KB-6DB2

T2 RP — OOM Safety Pack

4 min read Revision 1

rpterminal2oompostgressignal-9safety2026-06-05

03 — OOM Safety Pack (production-critical)

Classification: VERIFIED / OOM_SAFE. All five required runbook rules are present in RUNBOOK_v2 §0 and §5, and live state confirms OOM safety (T2 read-only check, 2026-06-05).

Live verification (T2, read-only)

v_rp_guard_safety_status = OOM_SAFE__NO_LIVE_SMOKE_COMBO_LANDMINE (0 live crash landmines, 6 function-backed guards, 10 slow-bounded views, deploy_guard_fn present, acceptance_fn present).
v_rp_oom_landmine_detector CRASH_LANDMINE rows = 0.
Postgres container log: last signal-9 / "all server processes terminated" was 06:04:02 UTC. Nothing after it but healthy checkpoints, benign statement-timeouts, and column-name errors.

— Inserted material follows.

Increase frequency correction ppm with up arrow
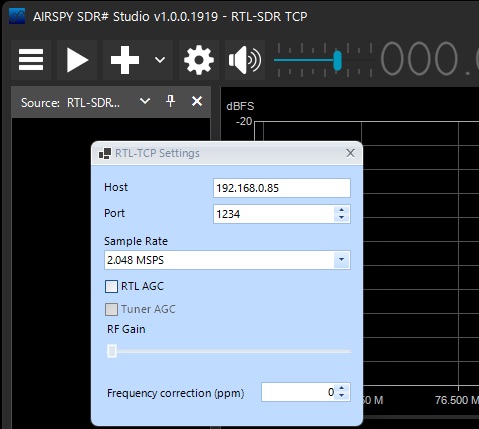click(x=342, y=388)
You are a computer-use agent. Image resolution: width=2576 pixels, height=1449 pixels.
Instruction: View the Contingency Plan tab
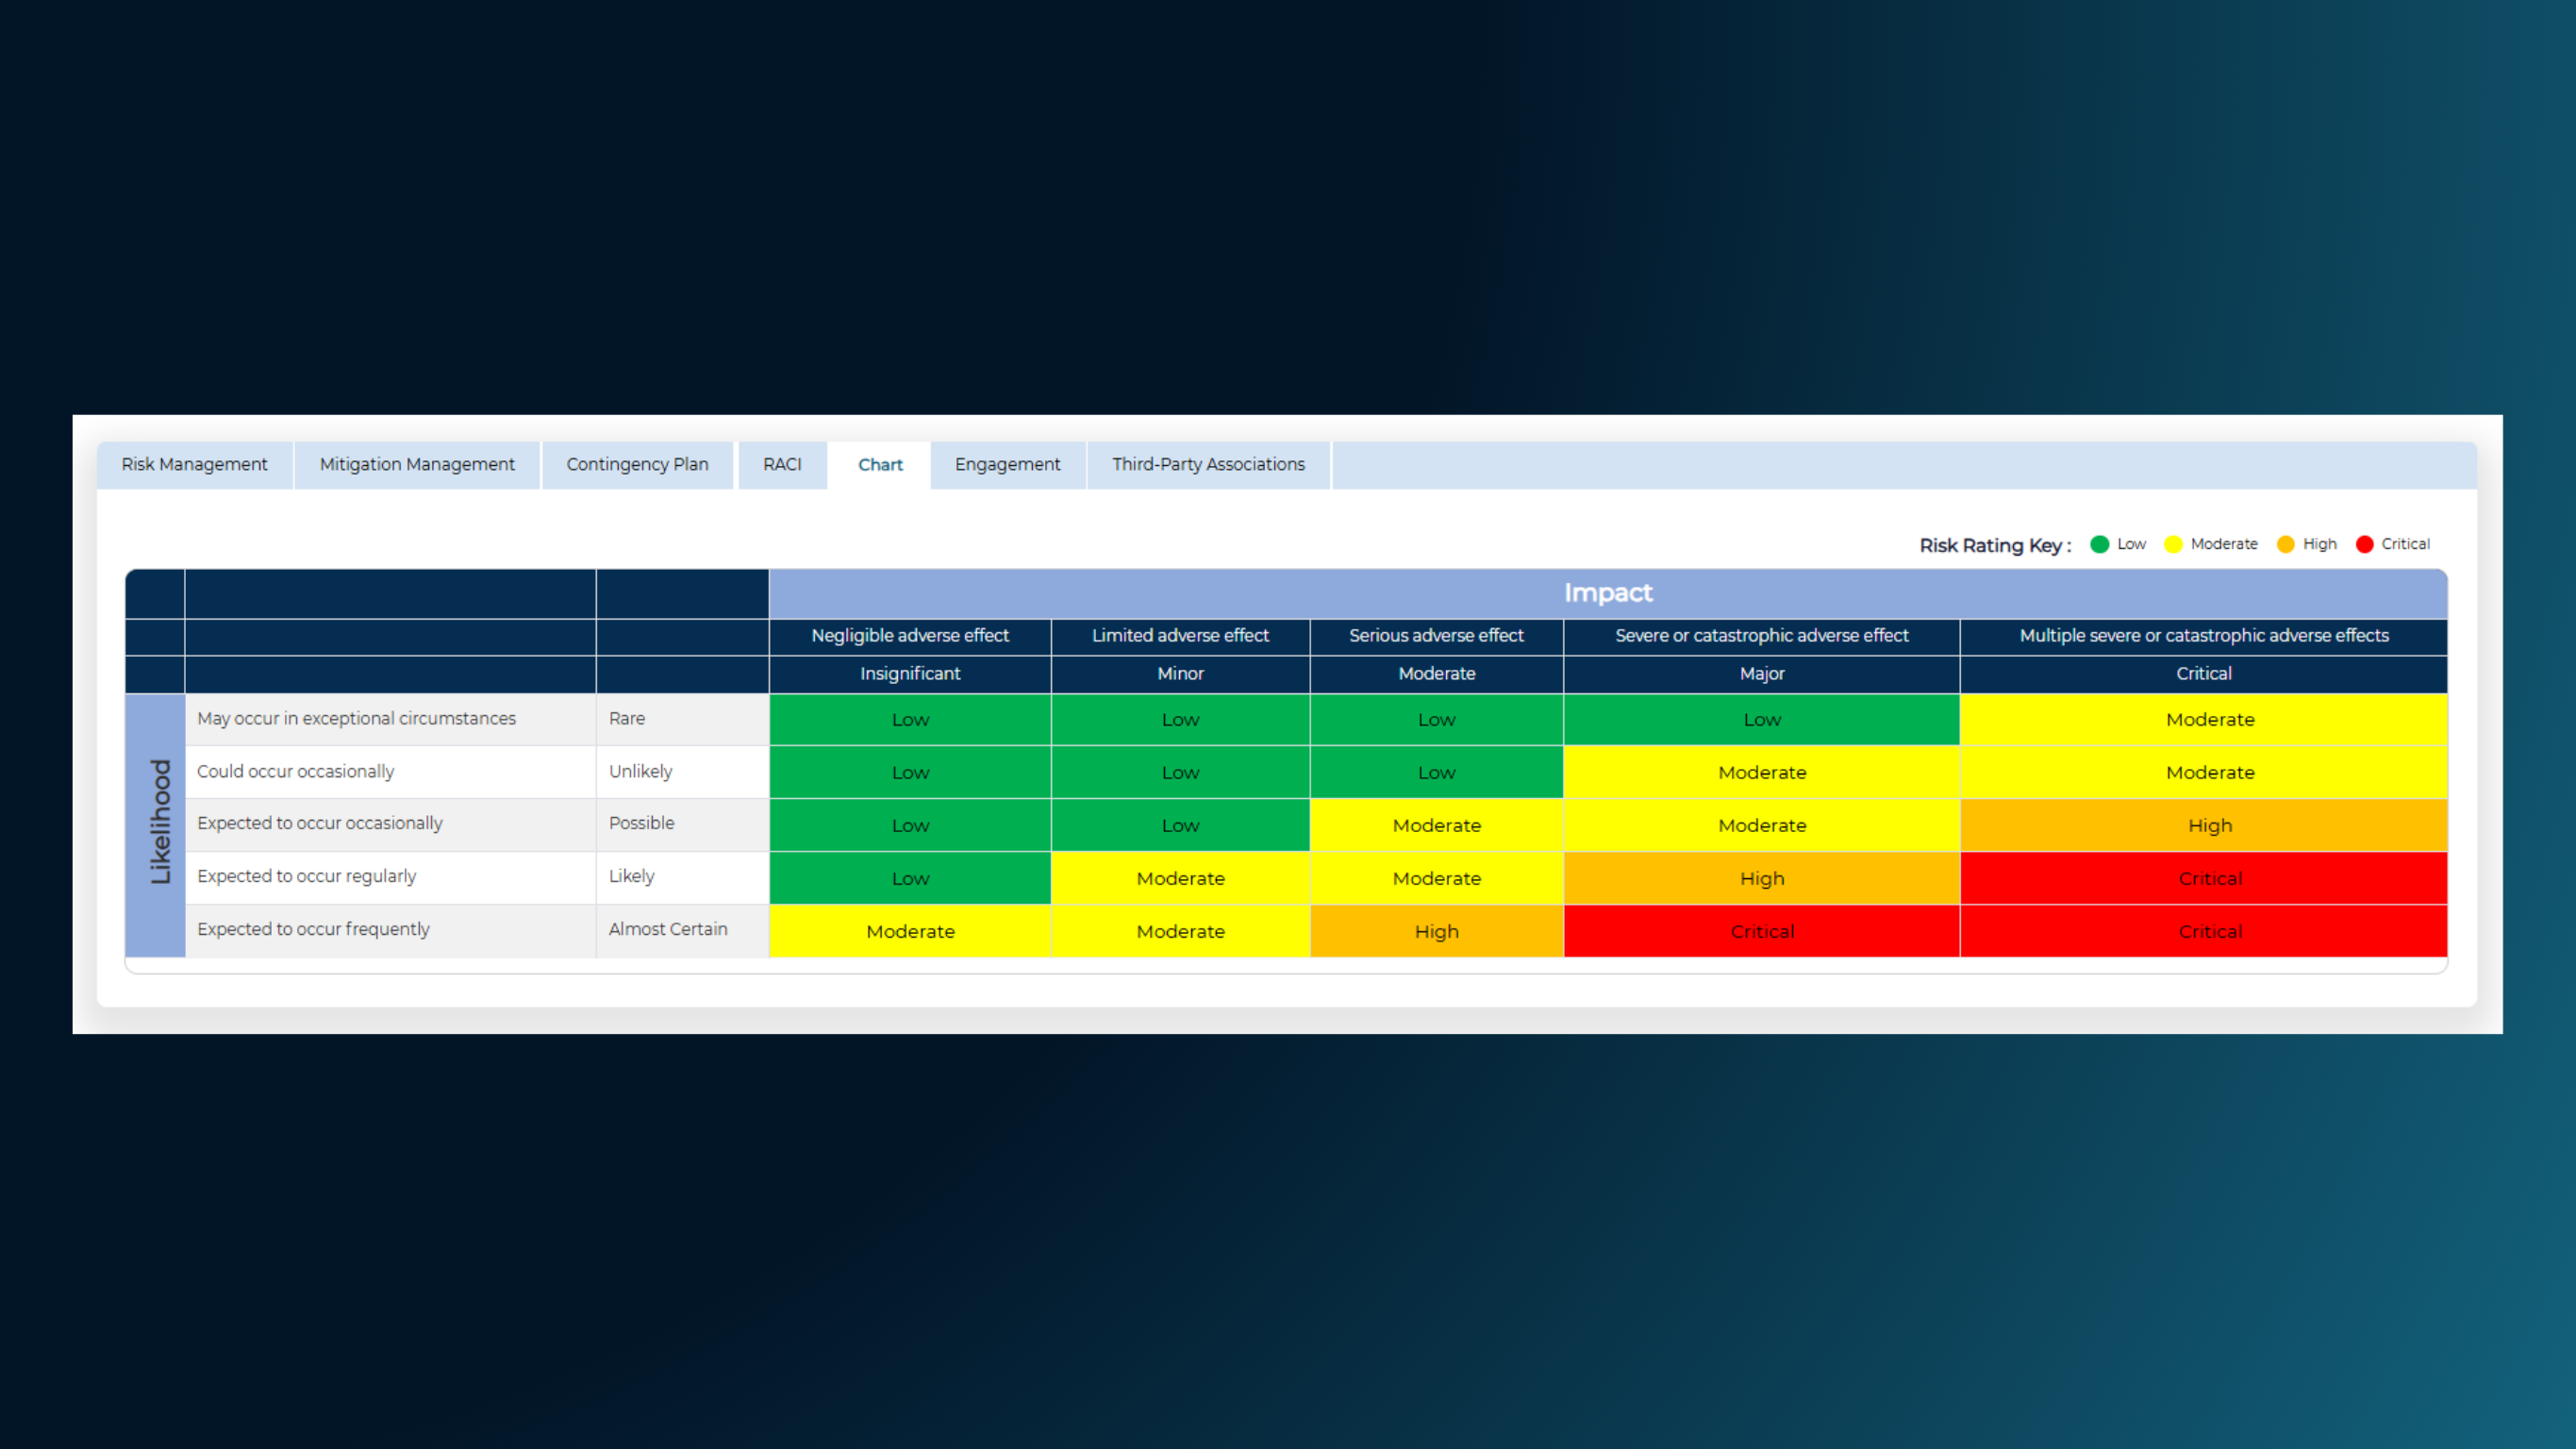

The incident (why this matters)

This VPS Postgres crashes (signal 9 / OOM — even under EXPLAIN, so the cost is planner-side, not execution-side) when ONE SQL statement combines the smoke probe v_rp_ui_current_smoke_probe (which expands the deep contract stack ~15×) with ANY other deep RP stack. Five such crashes occurred 2026-06-05 05:28–06:04 UTC (05:28:27, 05:54:43, 05:58:47, 05:59:34, 06:04:02). A prior checkpoint WRONGLY claimed the landmine was already neutralized; live logs disproved it. Each crash auto-recovered via WAL replay with NO data loss but dropped directus/nuxt connections for seconds.

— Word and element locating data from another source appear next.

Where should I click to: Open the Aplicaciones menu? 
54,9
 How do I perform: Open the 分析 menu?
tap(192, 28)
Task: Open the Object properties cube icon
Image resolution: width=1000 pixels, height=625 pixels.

The known landmine views (do NOT query / EXPLAIN)

v_rp_ui_current_production_acceptance_dashboard — the deep-composite landmine (combined smoke + guard + anti-false-green + autoscale/validation in ONE statement). Use the function fn_rp_ui_current_production_acceptance() instead.
The pre-fix single-statement deploy-guard view (superseded by fn_rp_ui_deploy_final_readiness_guard()).
Root amplifier: v_rp_ui_current_smoke_probe (expands deep stack ~15×).

The FIVE required rules (all present in the runbook — confirmed)

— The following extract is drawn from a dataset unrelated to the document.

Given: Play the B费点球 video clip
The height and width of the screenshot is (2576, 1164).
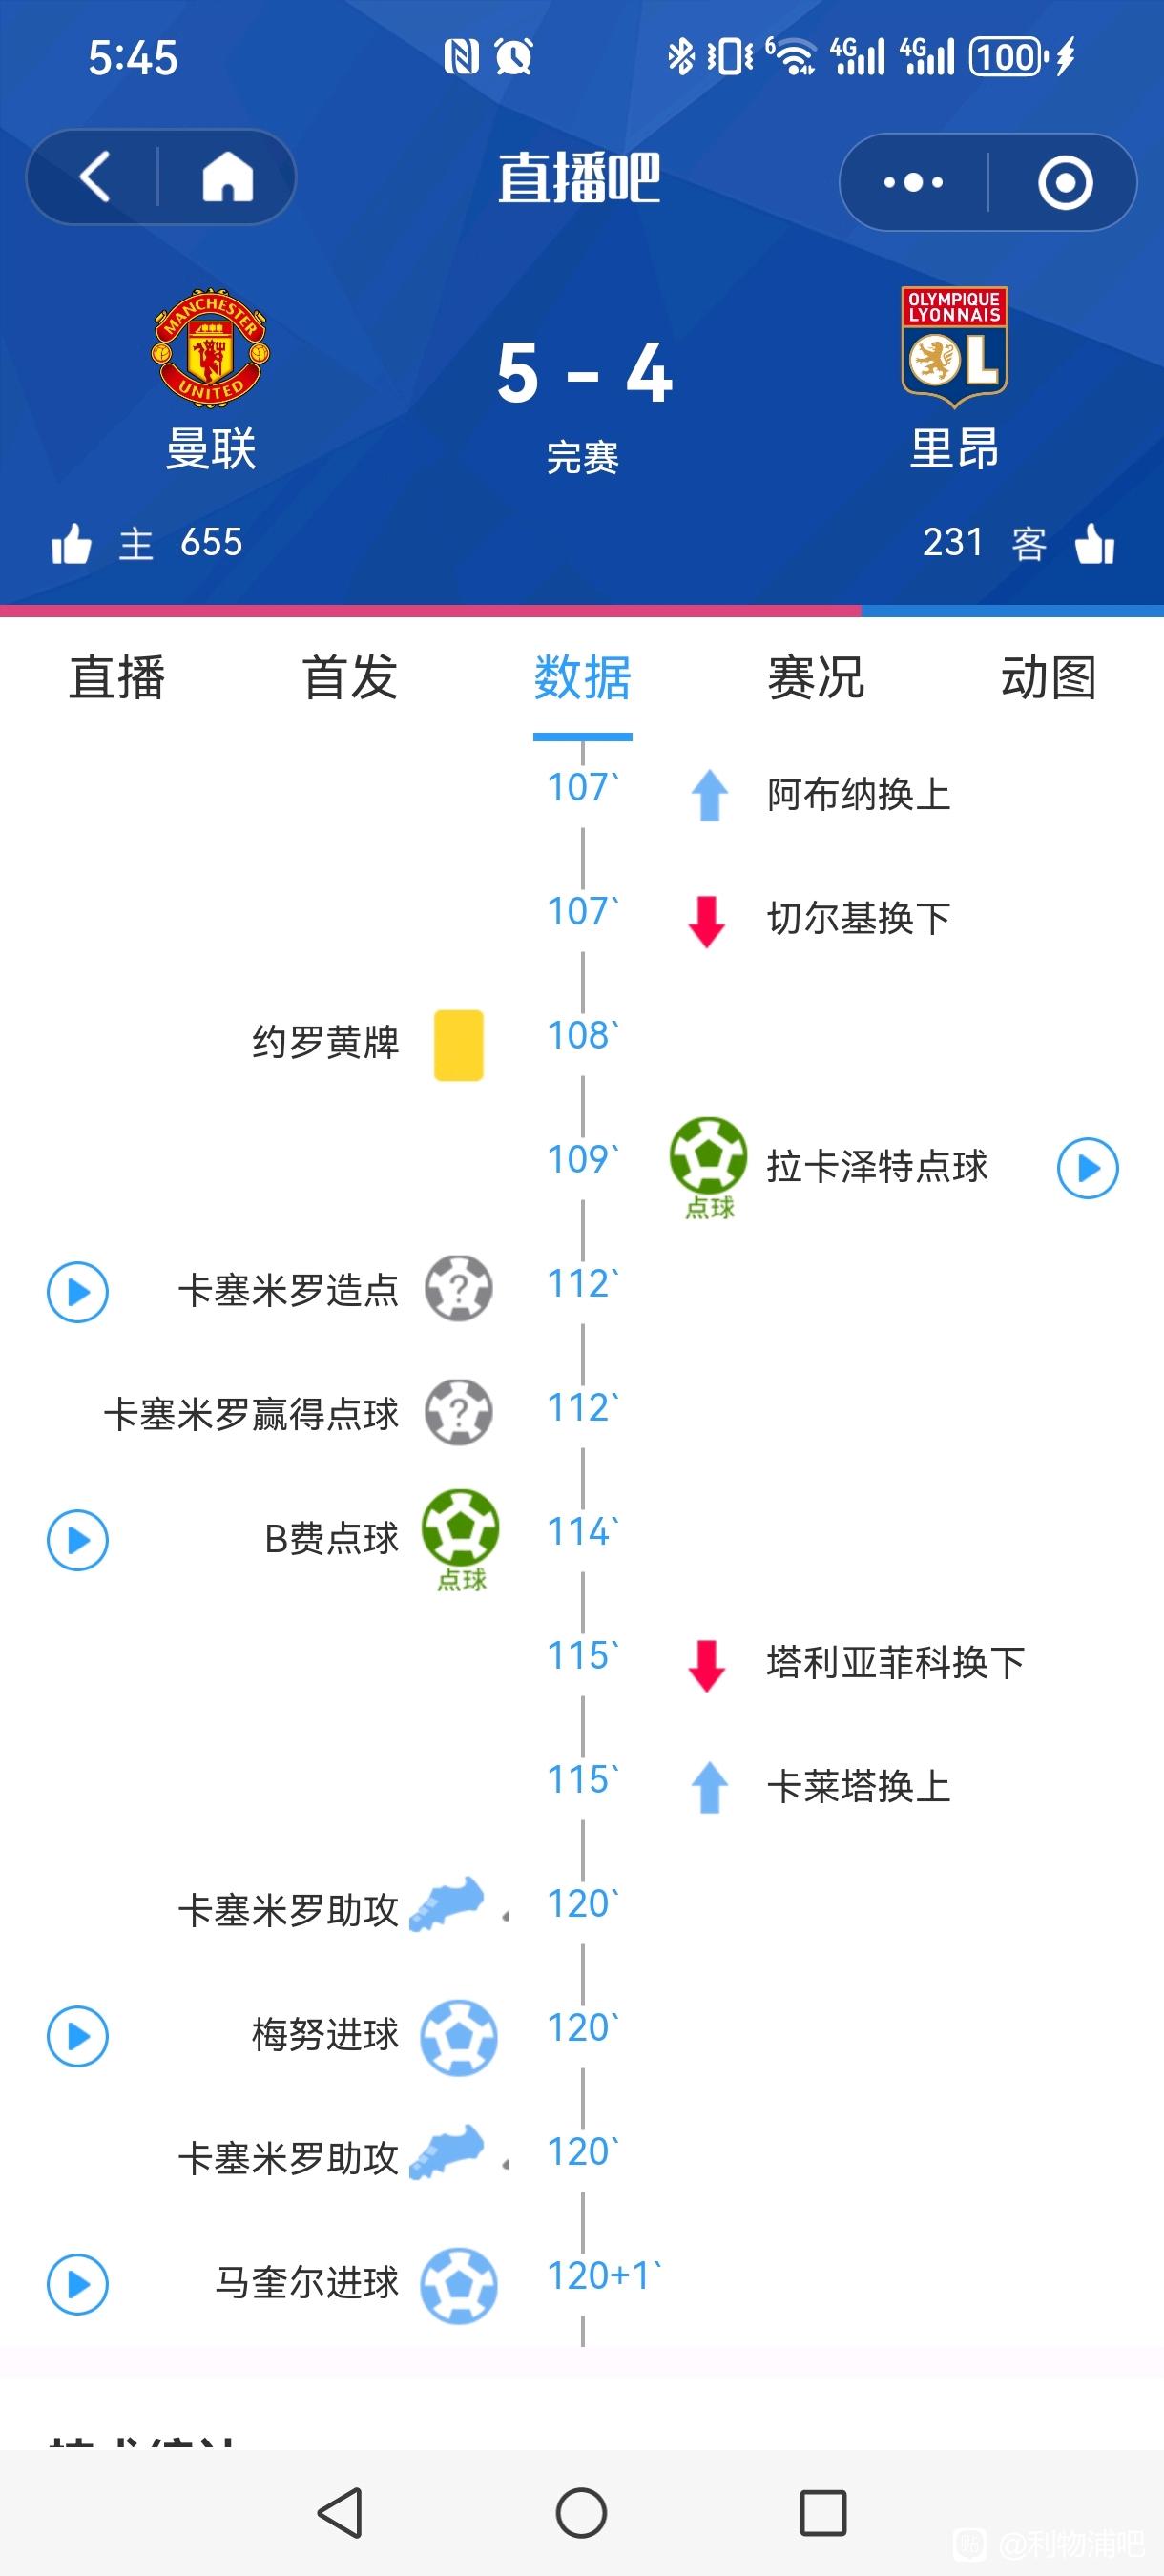Looking at the screenshot, I should point(78,1540).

Do not use deep composite views in a single statement. Never reference the smoke probe together with any other deep RP stack in ONE statement.
Do not EXPLAIN smoke-combo views. EXPLAIN alone OOMs (planner-side cost).
Use function-backed guards only. fn_rp_ui_deploy_final_readiness_guard() and fn_rp_ui_current_production_acceptance() isolate each gate as a separate bounded statement; a function-scan in FROM is opaque, so the caller never builds one giant plan.
Stop if signal-9 appears after 06:04 UTC. Before trusting any "crash-safe" claim, grep the postgres container logs for signal 9: Killed / "all server processes terminated". LIVE EVIDENCE WINS — a green view is not proof; the log is.
Run the detector before AND after any deploy/repoint. v_rp_oom_landmine_detector (must be 0 CRASH_LANDMINE) and v_rp_guard_safety_status (must read OOM_SAFE…). The detector uses the dependency graph (pg_depend / TRUE refs), not text-matching, so it cannot be fooled by string coincidences.

Operational nuance discovered by T2 (add to runbook)

The function-backed guard fn_rp_ui_deploy_final_readiness_guard() itself can hit a statement-timeout (not a crash) on its smoke-probe gate when called through the MCP query_pg 5s wrapper (observed 06:23:13 UTC). To get the verdict, call it via ssh psql with SET statement_timeout=0;. This is a wrapper limitation, not an OOM event — the gate is bounded, just slow.
Heavy SLOW_BOUNDED views (validation_summary_v2, autoscale_v2, smoke probe, parity regression) are safe ONLY standalone with statement_timeout=0 — never join two, never add the smoke probe. (The 06:08 cancel of v_rp_generator_parity_regression_v2 under the 5s wrapper is this same bounded-but-slow behavior, not a crash.)

No-go (OOM)

Any CRASH_LANDMINE present in v_rp_oom_landmine_detector.
Any new signal-9 in postgres logs after 06:04:02 UTC → STOP, do not proceed with deploy/repoint.
Restoring 99_rollback.sql re-introduces the landmine acceptance dashboard — do not query it post-rollback.